→ Task requirements
Everything from the line containing "Image resolution: width=420" through the final line of the entries, both included, should be copied exactly and with nothing else; please skip pictures.

→ Task material
────────────────────

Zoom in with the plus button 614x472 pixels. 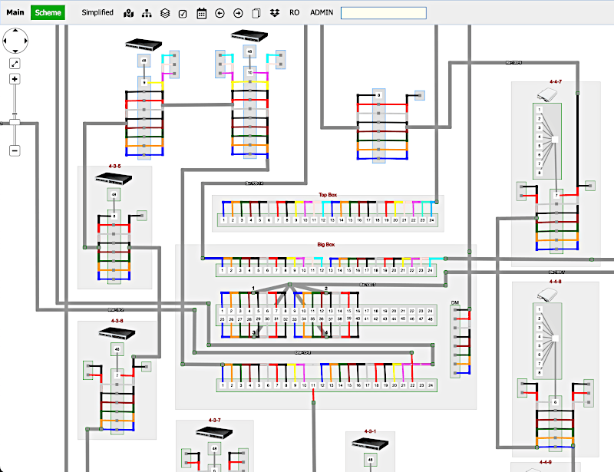[x=15, y=79]
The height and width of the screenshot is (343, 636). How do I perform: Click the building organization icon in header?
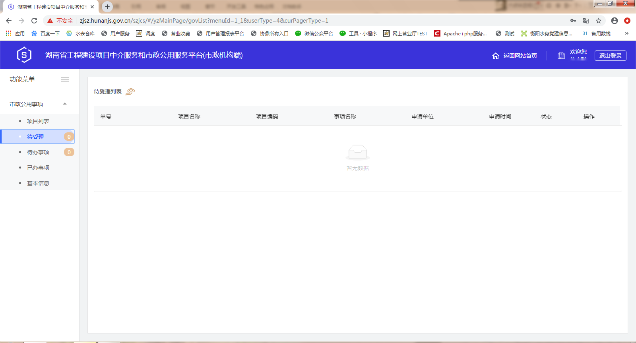(x=561, y=56)
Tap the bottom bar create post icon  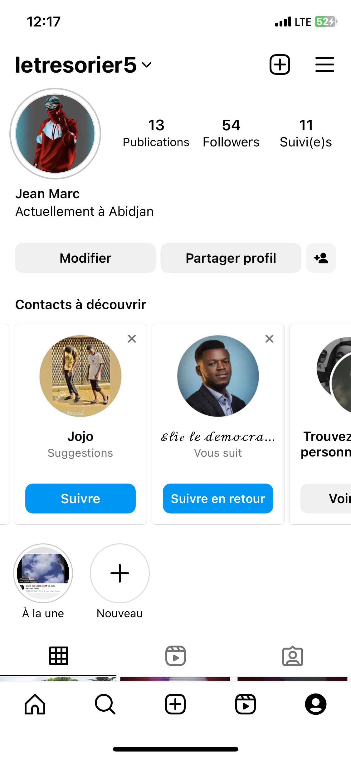click(x=175, y=704)
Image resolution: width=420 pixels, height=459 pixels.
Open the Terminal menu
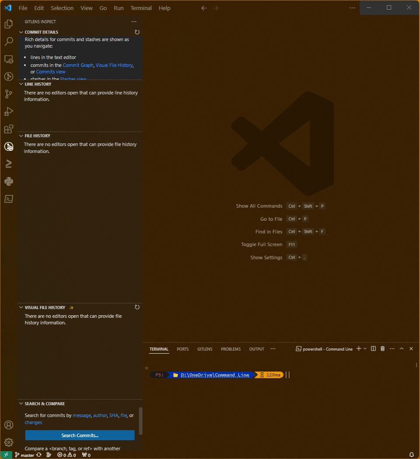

────────────────────

→ Finished exercise
Image resolution: width=420 pixels, height=459 pixels.
Open the Terminal menu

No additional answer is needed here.